Тифони пошатнулась, схватившись рукой за холодную каменную стену. Видение прошло, но осталась тупая боль, возникающая всегда после того, как воспоминания посещали ее мозг.
Она провела похолодевшей от прикосновения к камню рукой по лицу. Боль чуть стихла. Но до конца ее можно было убрать, только снова погрузившись в себя.
Тифони шагала по туннелю, держа ладони у висков и спотыкаясь на выщербленном полу. Туннель повернул направо, упираясь в тупик, на стене которого она увидела квадрат, выложенный кирпичом. Квадрат был освещен ослепительно ярким светом. Тифони подошла, плотно прикрывая глаза ресницами. В центре квадрата на круглом колесе от огромной детской пирамиды сидел рыжий клоун и жонглировал пластмассовыми шариками. Он с грустью посмотрел на нее, улыбаясь своим раскрашенным ртом, и из его глаз потекли кровавые слезы.
Тифони подошла к нему, всматриваясь в детали его одежды. Вот заплатка, которую она сама пришила ему на разорванные штанишки; вот пуговица от маминого платья — на месте оторвавшегося помпона. Без сомнения, это был клоун, игрушка ее детства, только выросшая до размеров человека. Потом, когда Тифони купили новую куклу с синими бантами, она забросила клоуна, который остался валяться где-то на пыльном чердаке.

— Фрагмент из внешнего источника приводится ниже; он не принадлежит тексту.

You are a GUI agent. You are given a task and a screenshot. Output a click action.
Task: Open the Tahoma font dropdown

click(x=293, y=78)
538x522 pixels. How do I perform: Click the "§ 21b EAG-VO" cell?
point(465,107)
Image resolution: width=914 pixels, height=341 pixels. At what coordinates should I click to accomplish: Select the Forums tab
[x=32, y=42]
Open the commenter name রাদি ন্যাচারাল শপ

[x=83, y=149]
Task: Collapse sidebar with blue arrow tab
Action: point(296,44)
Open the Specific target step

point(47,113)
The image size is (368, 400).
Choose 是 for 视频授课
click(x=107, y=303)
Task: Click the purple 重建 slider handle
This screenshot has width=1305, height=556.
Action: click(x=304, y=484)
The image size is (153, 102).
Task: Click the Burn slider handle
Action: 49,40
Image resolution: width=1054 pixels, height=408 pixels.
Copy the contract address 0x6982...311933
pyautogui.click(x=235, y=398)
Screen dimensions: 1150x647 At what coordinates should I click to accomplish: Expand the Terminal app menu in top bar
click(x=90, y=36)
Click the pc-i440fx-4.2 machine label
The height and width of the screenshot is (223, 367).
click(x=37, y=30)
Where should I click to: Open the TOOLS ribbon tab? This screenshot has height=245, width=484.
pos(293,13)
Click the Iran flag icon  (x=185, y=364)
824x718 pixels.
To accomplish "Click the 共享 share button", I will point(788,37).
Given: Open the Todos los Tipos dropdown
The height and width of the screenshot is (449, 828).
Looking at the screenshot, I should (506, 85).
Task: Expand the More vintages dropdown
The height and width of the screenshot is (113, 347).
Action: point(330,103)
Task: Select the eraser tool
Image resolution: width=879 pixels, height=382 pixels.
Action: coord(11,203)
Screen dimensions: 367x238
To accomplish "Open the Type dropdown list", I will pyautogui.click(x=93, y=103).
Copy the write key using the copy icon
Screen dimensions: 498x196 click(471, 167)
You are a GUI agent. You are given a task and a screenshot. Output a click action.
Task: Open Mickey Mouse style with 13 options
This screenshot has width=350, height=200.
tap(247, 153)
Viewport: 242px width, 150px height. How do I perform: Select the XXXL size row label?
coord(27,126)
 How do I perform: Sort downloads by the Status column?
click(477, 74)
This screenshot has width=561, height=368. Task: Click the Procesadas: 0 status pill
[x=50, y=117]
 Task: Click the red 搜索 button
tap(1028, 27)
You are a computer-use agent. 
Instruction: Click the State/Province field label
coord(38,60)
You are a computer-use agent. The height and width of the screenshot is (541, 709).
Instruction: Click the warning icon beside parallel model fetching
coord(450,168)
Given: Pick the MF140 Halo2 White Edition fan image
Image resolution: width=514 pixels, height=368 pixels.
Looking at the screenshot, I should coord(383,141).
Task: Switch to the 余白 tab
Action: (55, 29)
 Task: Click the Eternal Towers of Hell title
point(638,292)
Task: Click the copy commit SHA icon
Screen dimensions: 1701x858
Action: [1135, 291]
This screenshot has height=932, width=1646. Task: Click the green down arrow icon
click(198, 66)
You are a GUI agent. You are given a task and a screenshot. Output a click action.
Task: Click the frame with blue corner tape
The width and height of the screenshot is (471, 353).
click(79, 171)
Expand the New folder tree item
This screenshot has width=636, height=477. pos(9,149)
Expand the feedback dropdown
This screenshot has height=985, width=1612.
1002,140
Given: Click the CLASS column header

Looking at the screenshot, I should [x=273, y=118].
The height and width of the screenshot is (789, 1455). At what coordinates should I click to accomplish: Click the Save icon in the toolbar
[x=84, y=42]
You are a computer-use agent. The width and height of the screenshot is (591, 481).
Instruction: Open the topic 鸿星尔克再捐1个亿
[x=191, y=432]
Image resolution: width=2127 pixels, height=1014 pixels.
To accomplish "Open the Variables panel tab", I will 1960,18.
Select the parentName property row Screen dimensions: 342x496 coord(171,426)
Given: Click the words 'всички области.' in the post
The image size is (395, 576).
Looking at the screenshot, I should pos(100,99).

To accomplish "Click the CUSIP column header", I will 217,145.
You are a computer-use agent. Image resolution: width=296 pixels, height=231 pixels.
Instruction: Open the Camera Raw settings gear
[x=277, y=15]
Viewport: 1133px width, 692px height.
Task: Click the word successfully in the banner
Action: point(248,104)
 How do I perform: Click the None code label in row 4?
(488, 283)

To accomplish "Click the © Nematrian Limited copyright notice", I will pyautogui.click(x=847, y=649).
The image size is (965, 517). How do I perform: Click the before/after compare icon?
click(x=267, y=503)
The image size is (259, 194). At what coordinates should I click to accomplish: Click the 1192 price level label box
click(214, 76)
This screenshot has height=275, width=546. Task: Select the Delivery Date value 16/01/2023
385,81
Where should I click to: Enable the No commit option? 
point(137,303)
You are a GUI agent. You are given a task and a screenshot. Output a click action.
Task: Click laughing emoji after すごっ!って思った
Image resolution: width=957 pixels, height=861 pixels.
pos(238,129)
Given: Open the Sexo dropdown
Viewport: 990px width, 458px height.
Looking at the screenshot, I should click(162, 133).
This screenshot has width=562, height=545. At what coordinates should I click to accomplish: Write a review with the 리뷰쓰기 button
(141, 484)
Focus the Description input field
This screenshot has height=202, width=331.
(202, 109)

Тифони стало больно. Сердце сжалось. К горлу подступил комок. Хотелось разрыдаться и убежать от этого кошмара.
— Прости меня, клоун, — выдавила из себя Тифони и вышла из комнаты, сдерживая готовые вырваться наружу слезы.
Клоун смотрел ей вслед, не меняя выражение своего лица. Только в глазах его отражалась вся гамма чувств, наполняющих его пластмассовое сердце.
На своем пути Тифони встретила еще один квадрат, выложенный кирпичом на стене.
В углу квадрата сидел ребенок с закрытыми глазами и держал в зажатом кулачке иголку с вдетой в ушко ниткой. Нитка тянулась от зашитого неровными стежками рта. Ребенок поднимал иголку, стараясь закричать, но швы крепко держали губы, впиваясь в них при движении.
Тифони вспомнила, что в детстве сделала такое своему пупсику, чтобы он «больше не плакал и не смел капризничать». Теперь это отразилось в кошмарной реальности.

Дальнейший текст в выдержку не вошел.